Seeing rainbow halos when staring at lights (ever stare at a ring-light while using zoom?) or looking at the sun (don’t do that!) or a camera flash is a normal response and will resolve on its own. It can also happen when staring into headlights at night which is usually attributed to the following common eye conditions:
- Nearsightedness – hard to see things far away
- Farsightedness – hard to see things up close due to the shape of your eye
- Presbyopia – farsightedness due to aging
- Astigmatism – blurry vision due to the irregular shape of the cornea or lens of the eye
When is seeing rainbows around lights serious?
If you see rainbows around lights, according to All About Vision, it could be due to a serious problem such as one of the following:
- Foreign object in your cornea
- Closed-angle glaucoma
- Diabetic Retinopathy– Swelling of the eye’s lens due to diabetes
Did you know?
Kaleidoscope vision is another issue that can cause distortion of vision and colours and is usually caused by migraines.
When to Seek Treatment
Should you experience halos with rainbow colours accompanied with pain and blurred vision, or if they persist even without direct light exposure contact an eye doctor as soon as possible.
What causes eye floaters?
As we age the vitreous (gel-like substance that makes up 80% of our eyes) can become less firm (doesn’t everything?) allowing small tissue particles in the eye to clump together and move around, which creates these annoying floaters in your vision.
Other conditions that may cause floaters in eyes include:
- Eye infections
- Eye injuries
How do I get rid of floaters in my vision?
Though floaters usually they resolve on their own there are a couple of things you can do to speed up the process. Treatments for eye floaters are:
- Moisturize- your eyes with MSM drops to help flush out the tissue that causes the spots in your vision. Always ask your eye doctor first before starting any treatment.

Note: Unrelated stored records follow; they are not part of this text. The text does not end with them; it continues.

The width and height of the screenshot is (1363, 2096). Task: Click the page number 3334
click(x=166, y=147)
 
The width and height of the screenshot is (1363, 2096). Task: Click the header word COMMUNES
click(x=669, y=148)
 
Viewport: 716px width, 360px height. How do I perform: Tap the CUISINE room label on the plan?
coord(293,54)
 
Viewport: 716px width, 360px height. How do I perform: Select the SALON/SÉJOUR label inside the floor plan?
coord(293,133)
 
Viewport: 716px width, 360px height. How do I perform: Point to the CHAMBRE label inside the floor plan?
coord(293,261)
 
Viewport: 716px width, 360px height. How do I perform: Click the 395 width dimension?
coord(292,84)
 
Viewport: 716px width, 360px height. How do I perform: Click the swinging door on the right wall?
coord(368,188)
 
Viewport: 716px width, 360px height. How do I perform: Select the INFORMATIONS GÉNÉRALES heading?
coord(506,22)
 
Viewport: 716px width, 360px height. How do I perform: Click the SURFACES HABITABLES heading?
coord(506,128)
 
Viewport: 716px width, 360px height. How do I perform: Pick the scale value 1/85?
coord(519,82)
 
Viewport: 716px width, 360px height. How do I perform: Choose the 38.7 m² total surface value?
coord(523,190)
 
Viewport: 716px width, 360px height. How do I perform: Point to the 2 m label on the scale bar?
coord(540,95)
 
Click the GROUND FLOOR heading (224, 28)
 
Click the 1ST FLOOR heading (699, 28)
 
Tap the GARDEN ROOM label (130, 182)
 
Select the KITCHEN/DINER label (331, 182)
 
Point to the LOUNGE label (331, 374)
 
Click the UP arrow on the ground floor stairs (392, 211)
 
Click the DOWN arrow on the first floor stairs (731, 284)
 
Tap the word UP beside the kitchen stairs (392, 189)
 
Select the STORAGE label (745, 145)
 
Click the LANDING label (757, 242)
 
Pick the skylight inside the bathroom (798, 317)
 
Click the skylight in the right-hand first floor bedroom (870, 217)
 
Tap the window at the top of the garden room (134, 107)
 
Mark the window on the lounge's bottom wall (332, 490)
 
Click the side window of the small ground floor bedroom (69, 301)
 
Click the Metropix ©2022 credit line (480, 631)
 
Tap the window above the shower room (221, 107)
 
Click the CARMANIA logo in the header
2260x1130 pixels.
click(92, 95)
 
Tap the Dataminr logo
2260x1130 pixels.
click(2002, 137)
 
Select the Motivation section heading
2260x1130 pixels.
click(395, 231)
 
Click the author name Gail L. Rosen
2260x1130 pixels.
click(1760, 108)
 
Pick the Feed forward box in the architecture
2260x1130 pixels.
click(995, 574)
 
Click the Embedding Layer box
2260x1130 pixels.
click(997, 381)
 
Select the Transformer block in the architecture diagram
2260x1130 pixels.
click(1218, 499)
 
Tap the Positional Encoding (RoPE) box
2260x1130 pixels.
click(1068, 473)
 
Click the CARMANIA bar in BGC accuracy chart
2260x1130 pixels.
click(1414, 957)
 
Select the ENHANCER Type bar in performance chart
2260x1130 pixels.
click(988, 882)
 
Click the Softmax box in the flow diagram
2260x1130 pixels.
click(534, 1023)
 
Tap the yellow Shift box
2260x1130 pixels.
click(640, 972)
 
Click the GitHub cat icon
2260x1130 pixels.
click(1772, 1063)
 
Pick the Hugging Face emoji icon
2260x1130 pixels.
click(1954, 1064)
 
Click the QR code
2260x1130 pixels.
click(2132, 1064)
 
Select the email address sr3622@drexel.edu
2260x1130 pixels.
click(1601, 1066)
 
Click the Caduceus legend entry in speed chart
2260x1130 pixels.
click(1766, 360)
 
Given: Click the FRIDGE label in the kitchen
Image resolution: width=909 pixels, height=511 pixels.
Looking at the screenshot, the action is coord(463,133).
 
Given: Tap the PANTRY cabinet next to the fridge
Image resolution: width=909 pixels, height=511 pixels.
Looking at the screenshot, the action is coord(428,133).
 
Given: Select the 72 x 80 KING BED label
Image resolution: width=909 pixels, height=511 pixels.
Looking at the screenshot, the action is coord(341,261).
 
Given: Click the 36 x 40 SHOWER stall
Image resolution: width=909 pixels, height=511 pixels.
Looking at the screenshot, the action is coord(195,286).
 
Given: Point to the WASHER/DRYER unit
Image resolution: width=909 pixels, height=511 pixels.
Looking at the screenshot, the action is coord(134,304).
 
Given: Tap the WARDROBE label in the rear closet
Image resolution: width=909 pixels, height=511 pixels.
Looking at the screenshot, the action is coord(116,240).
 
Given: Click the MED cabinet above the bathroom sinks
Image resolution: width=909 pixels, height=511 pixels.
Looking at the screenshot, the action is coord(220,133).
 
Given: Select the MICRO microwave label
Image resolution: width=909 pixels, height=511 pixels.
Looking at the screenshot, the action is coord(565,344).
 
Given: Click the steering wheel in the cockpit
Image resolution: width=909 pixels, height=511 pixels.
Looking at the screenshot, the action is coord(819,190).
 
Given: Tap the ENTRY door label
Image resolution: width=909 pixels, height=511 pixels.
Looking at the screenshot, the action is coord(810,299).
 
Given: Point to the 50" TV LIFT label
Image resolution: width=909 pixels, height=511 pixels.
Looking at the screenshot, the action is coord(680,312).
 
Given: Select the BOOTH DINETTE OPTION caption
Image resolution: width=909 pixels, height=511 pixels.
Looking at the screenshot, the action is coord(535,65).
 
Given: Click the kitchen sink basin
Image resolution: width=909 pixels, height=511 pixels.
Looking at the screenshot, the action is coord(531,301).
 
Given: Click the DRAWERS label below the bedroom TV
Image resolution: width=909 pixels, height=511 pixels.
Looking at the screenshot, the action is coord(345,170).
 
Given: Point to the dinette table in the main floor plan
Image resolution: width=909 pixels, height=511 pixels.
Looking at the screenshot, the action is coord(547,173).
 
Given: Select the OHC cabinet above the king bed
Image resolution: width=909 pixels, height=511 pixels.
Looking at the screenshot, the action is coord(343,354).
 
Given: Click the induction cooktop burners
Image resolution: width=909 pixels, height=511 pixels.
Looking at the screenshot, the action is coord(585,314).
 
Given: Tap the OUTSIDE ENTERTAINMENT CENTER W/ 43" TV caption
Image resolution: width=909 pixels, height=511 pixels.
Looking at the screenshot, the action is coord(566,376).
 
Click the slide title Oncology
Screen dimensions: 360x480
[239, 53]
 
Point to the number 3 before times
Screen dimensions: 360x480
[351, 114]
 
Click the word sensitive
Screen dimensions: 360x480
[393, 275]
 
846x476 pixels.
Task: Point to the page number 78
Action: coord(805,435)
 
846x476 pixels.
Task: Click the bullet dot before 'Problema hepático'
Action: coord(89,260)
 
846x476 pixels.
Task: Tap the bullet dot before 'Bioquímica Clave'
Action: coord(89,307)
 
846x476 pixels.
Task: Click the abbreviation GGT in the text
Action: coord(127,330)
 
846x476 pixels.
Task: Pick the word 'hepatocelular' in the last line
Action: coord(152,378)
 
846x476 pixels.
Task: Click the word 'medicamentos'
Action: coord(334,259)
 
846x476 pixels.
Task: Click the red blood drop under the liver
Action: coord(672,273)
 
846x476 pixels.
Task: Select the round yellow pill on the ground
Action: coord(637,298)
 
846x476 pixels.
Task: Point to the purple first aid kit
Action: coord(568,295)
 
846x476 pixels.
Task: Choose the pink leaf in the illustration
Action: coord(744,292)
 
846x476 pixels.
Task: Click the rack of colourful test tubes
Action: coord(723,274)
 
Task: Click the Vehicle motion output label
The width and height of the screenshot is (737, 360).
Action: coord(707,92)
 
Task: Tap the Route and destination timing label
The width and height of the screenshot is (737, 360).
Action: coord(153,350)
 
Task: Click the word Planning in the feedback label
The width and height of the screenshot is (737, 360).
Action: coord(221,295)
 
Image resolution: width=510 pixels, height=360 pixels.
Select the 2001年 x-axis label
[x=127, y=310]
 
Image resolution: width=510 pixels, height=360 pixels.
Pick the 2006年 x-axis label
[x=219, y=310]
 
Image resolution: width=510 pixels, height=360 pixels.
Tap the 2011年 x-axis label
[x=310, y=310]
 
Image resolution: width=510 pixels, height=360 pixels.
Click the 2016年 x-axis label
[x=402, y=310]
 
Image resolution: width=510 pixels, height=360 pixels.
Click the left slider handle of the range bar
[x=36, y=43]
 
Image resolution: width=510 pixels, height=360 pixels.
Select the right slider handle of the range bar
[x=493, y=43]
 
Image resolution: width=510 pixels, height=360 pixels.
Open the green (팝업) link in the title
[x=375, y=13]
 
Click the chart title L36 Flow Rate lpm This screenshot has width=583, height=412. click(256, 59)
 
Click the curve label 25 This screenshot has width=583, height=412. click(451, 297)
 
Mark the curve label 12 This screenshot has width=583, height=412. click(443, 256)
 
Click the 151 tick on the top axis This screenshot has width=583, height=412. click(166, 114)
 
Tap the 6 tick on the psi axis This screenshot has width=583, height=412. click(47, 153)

- Get Tropical- Fruit that is. According to the Journal of American Science, studies show that eating pineapple (1 ½ cups/day) eliminated floaters in 73% of participants after 3 months! Sounds like a delicious outcome.
When are eye floaters a cause for concern?
If you have an eye injury and suddenly see floaters you should contact your optometrist immediately as this could be an indication of a detached retina.
Are halos, rainbows, or floaters in your vision serious?
To sum it up, halos around lights could mean that you’re developing a serious eye disorder such as cataracts or glaucoma or something minor like a side effect of wearing incorrect eyeglasses or contact lenses. Having a regular eye exam is the best way to prevent or manage vision problems, especially as you get older. Contact your eye doctor if you are seeing halos often, especially if it follows an eye injury, and you are experiencing other symptoms such as blurred vision, red eyes, fever, headaches or anything out of the ordinary. Let’s keep rainbows and halos, mystical and magical and keep your eyes healthy by scheduling routine check-ups to avoid serious eyes issues that may lead to vision loss.